Я взглянул на часы, в густеющих сумерках светящиеся стрелки указывали на цифру пять и одиннадцать — шестнадцать часов пятьдесят пять минут, время тянулось ужасно медленно, Монтер не появлялся, и я мог размышлять сколько мне угодно о том, как ненавидел время, я бы умертвил его, если б не мое презрение к легкой смерти; не считая автоматического пистолета, у меня был при себе еще и яд — яд был лучше: маленькая ампула цианистого калия действовала безотказно и мгновенно. Я готов был к тому, что в любой момент она может мне понадобиться; я, солдат, ежедневно смотревший смерти в глаза, не представлял предела собственных возможностей, не знал, что именно может меня сломить — это могла быть боль, а могло быть и стремление любой ценой сохранить жизнь; до сих пор мне еще не приходилось переступать барьера пыток, и я не имел ясного представления, как буду себя вести в час изощренных физических мучений, ведь меня еще ни разу не допрашивали, до сих пор я ускользал от расставленных силков, но это могло случиться, и тогда ампула цианистого калия стала бы моим союзником, я на нее твердо рассчитывал, если бы пришлось оказаться в безвыходном положении. То, что я мог выбрать смерть, придавало мне решимость, рука моя ни разу не дрогнула, глаз никогда не выпускал из виду цели, нервы выдерживали любое испытание, я был спокоен, ибо имел надежного союзника, а моя героическая восторженность постепенно облекалась в плоть реального опыта.
Никогда я не страдал излишней самонадеянностью и всегда был в состоянии полной боевой готовности, настороженный и собранный, словно человек, судьба которого вот-вот решится, или игрок в покер, вытаскивающий из колоды свою последнюю карту, — я, коммивояжер смерти, для которого жизнь стала игрой, самой азартной из всех игр, какие я знал, а я любил ставить va banque и, даже проигрывая, не чувствовал себя побежденным, ибо твердо верил, что можно проиграть много битв, но нельзя проиграть войны.

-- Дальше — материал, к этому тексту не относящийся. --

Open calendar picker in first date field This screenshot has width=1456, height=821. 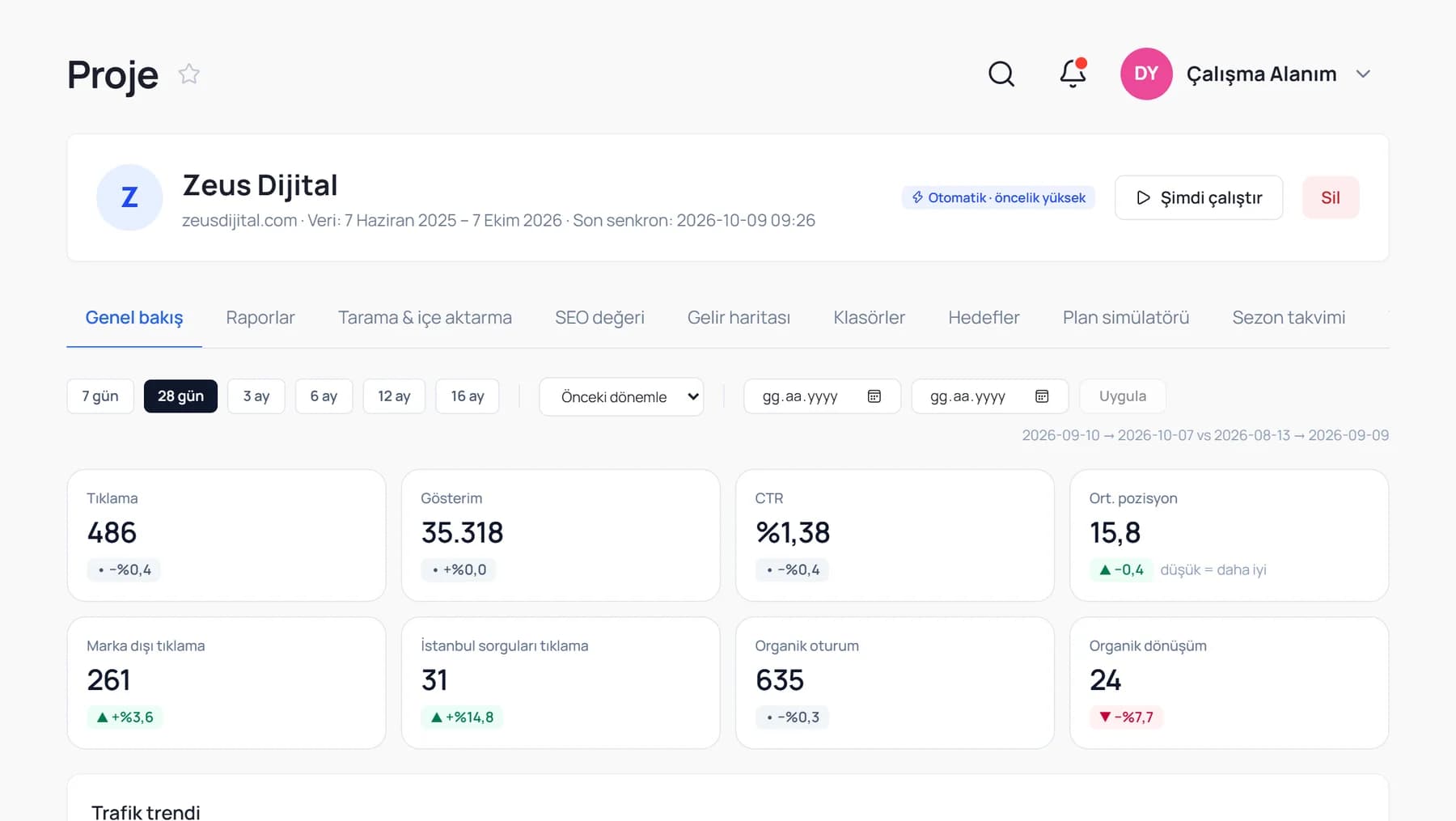(874, 396)
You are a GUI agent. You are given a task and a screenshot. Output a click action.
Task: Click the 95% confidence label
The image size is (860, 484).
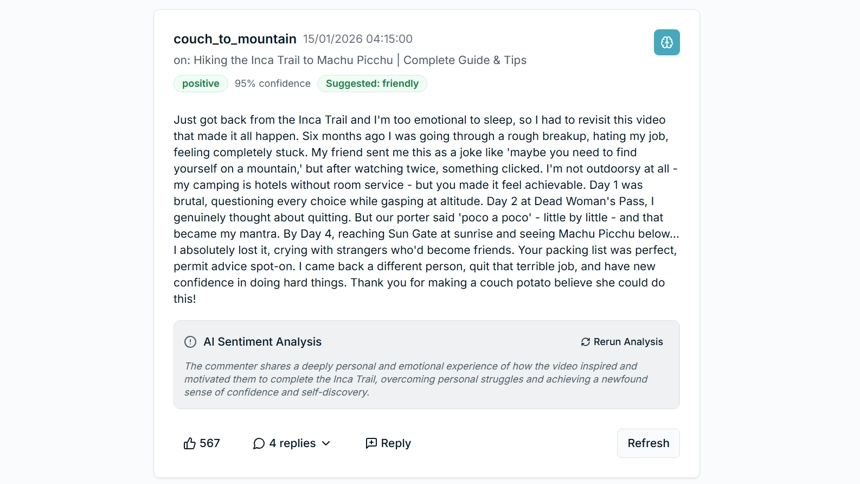pos(272,84)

Если б она знала, кем я был на самом деле, быть может, все сложилось бы иначе, но ведь ей известна была лишь одна сторона моей биографии, она знала, что я художник, весь смысл жизни которого — искусство. На первых порах ей казалось это занятным; обывательница с психологией лавочницы, она была даже польщена тем, что спит с художником, но потом, убедившись, что художники не лишены тех же человеческих слабостей, что и прочие смертные, и вопреки ее ожиданиям в них нет ничего необыкновенного, она, невзирая на свою несомненную интеллигентность и сообразительность, все же не сумела понять, что необычность бытия художника заключена не столько в его человеческих качествах, сколько в самом существе его дарования и его повседневного профессионального труда. Придя, наконец, к выводу, что ее представления не соответствуют действительности, она даже не пыталась скрывать своего разочарования из злости, в какой-то мере чувствовала себя просто обманутой и в конце концов признала сам факт сожительства с мужчиной, для которого искусство было единственным и наиболее существенным содержанием всех его жизненных устремлений, слишком банальным, а может быть, даже и унизительным. Я нередко чувствовал, как ей недостает в моей биографии другого, героического плана, но упорно молчал и тщательно скрывал все, что могло бы меня разоблачить, я не считал для себя возможным покупать чувства женщины ценою всего того, что я уже испытал и что мне придется еще испытать, — ценою перенапряжения нервов, страха, пролитой крови и убийств.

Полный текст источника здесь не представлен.